Re: hung system with cifsd, cannot reduce timeout

Linux CIFS filesystem development
 help / color / mirror / Atom feed

From: "ISHIKAWA,Chiaki" <ishikawa-FORCTJUUkgPbmG5+kqVDhQ@public.gmane.org>
To: Patrick Noffke <patrick-0qqNeQ6W4hOzQB+pC5nmwQ@public.gmane.org>,
	linux-cifs-u79uwXL29TY76Z2rM5mHXA@public.gmane.org
Subject: Re: hung system with cifsd, cannot reduce timeout
Date: Wed, 01 Jan 2014 07:43:47 +0900	[thread overview]
Message-ID: <52C348A3.6010802@yk.rim.or.jp> (raw)
In-Reply-To: <52A0EA24.9000600-0qqNeQ6W4hOzQB+pC5nmwQ@public.gmane.org>

Hi,

I am sorry that I could not follow this up earlier.
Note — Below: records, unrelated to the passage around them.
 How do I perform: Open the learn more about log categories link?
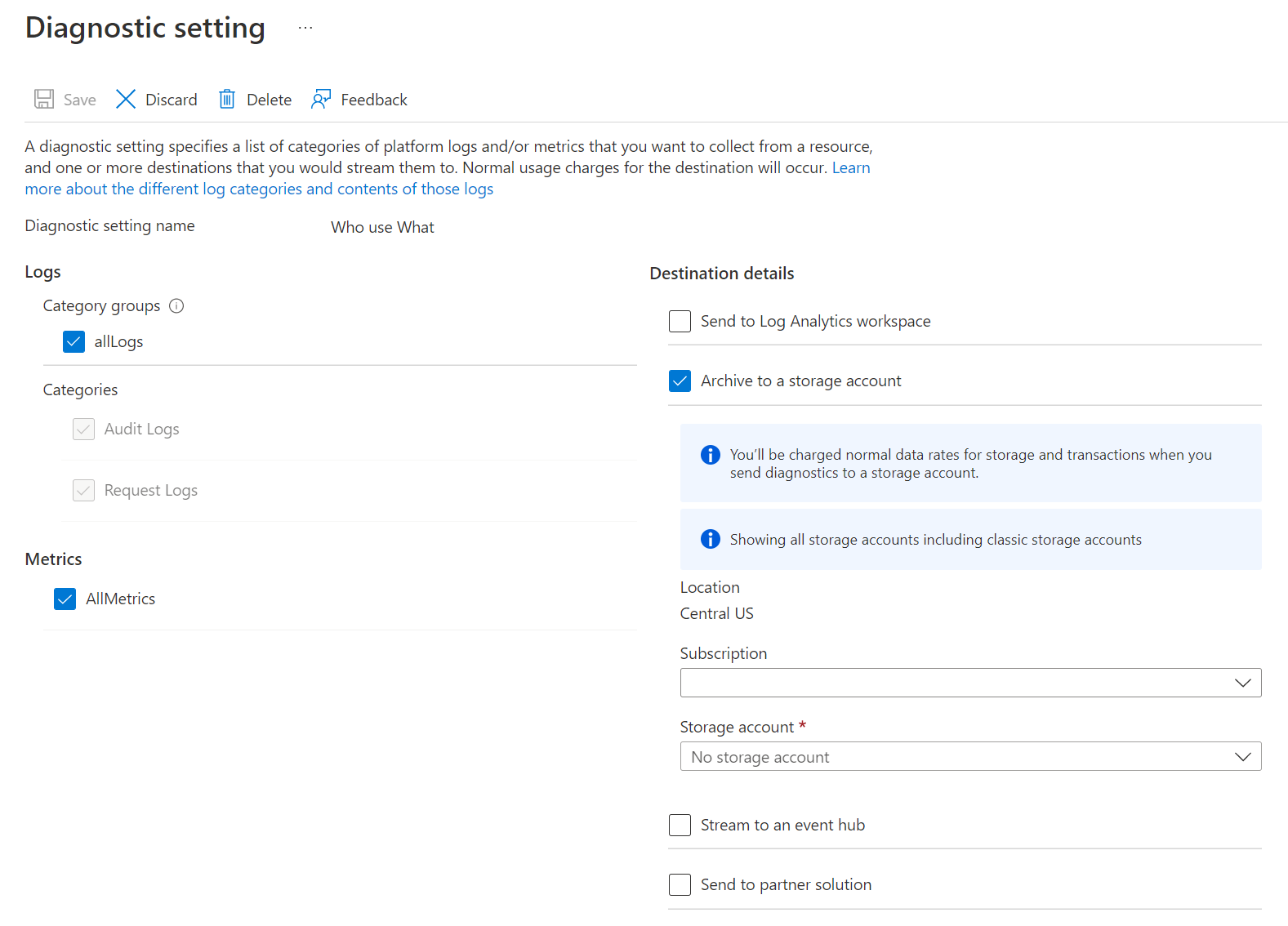point(258,189)
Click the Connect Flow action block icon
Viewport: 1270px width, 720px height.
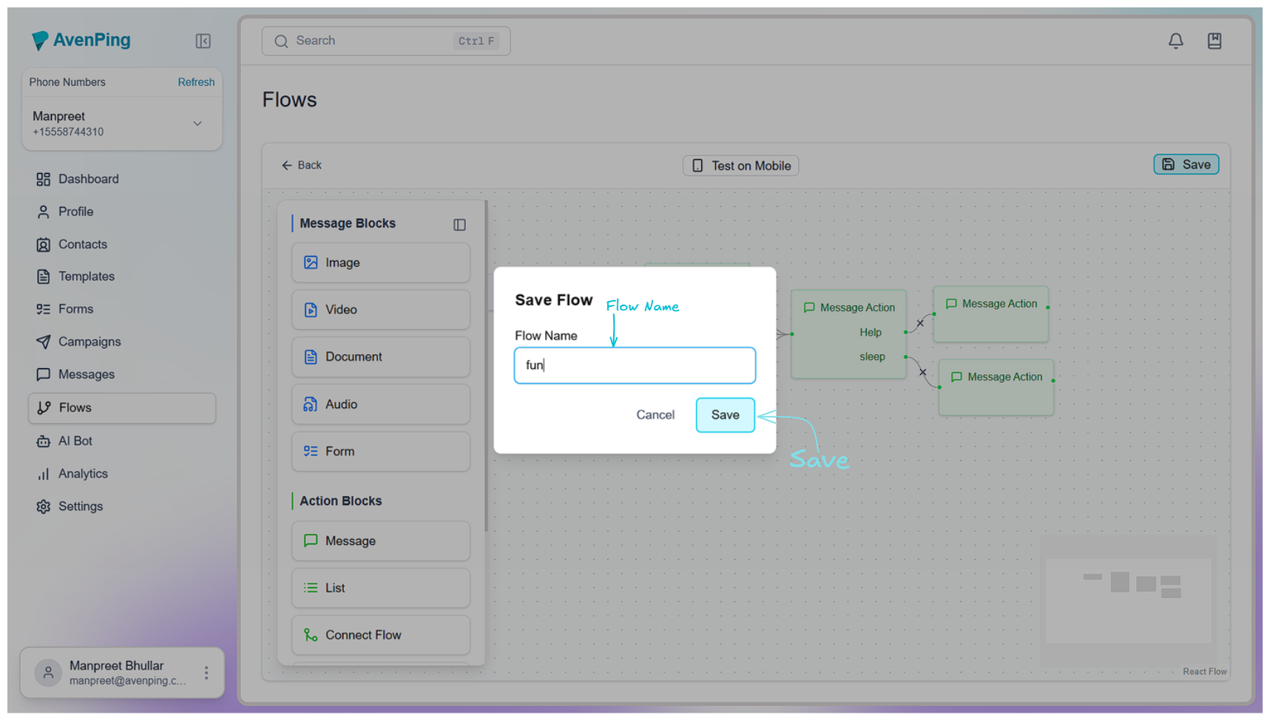311,634
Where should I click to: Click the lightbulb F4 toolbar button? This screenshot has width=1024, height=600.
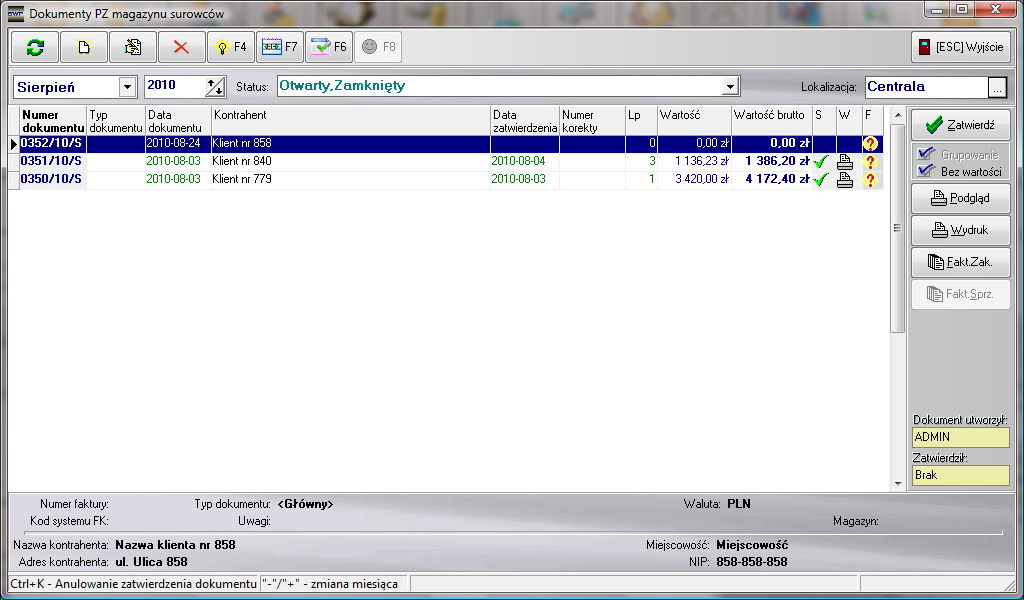(x=230, y=47)
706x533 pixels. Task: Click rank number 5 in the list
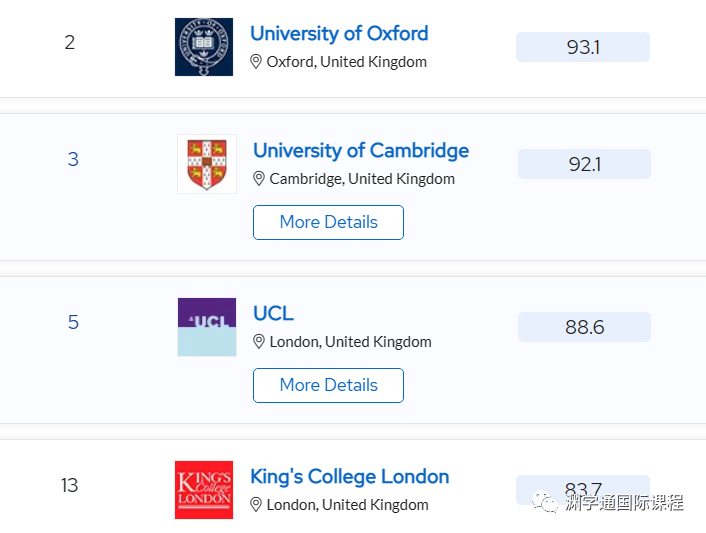point(73,322)
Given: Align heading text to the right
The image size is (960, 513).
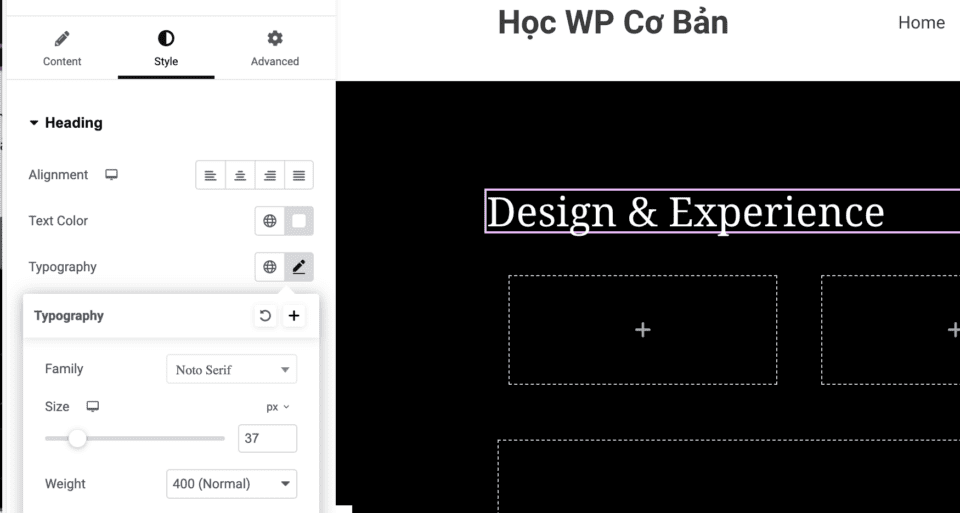Looking at the screenshot, I should 270,175.
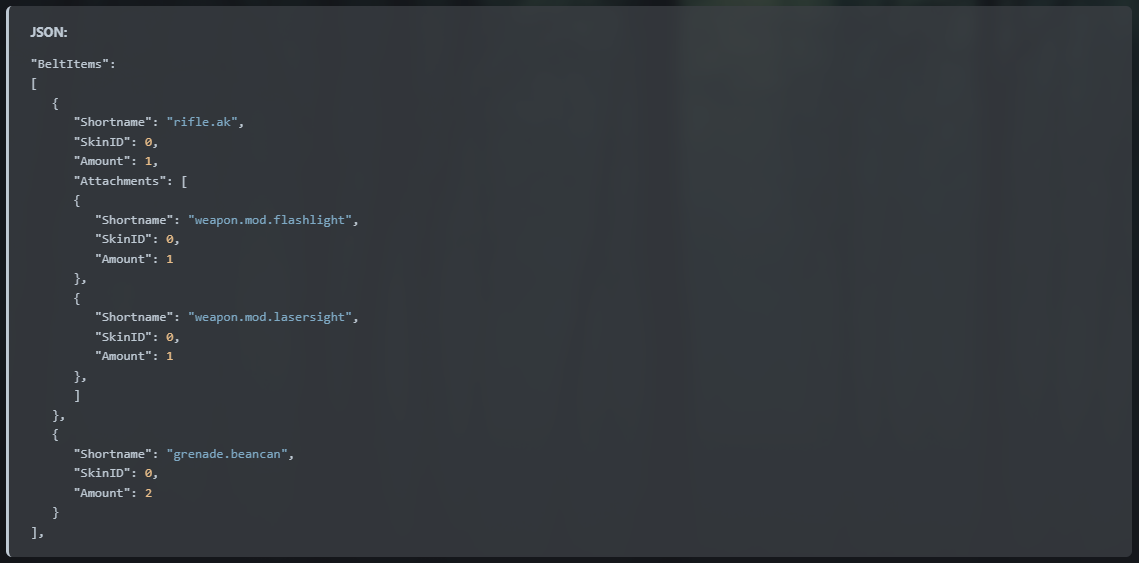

Thank you for reporting the problem. So I am not the only
one who is seeing the unexpectedly lengthy timeout, and
the failure to recover gracefully in the case of
network errors.

I, too, have been wondering why the tried recovery by the CIFS code
happens later  (2+ min) the timeout value (15 sec or so).
I can understand that this too long timeout before recovery process
is not good at all for embedded devices such as home AV device that
mounts CIFS for file storage, etc. To top it off, getting stuck in
unrecoverable state is not nice at all.

A follow-up by  Jeff Layton
http://article.gmane.org/gmane.linux.kernel.cifs/9261
suggests that
there may be problems in the lower-level code and the
possible disagreements of various time out values.

It would be interesting and helpful if we can reduce the 2+ min timeout 
value to a much lower value.

If anything comes up, please post tidbits.
I am interested fixing this,
er, more like having it fixed by someone :-)

I would be happy to test new patches, etc.

BTW, I am using fireshark, and wonder if there is
any tool that is geared toward CIFS debugging.

Oh, well, fireshark may be good enough.
Maybe my questions is more about kernel driver debugging:
we seem to have a problem with the kernel driver here.
We may want to find out where the timeout is triggered,
in what order, and why in relation to the external events such as
network error.

Is gdb good for debugging kernel driver under linux?
Or do we have to use a special kernel debugger?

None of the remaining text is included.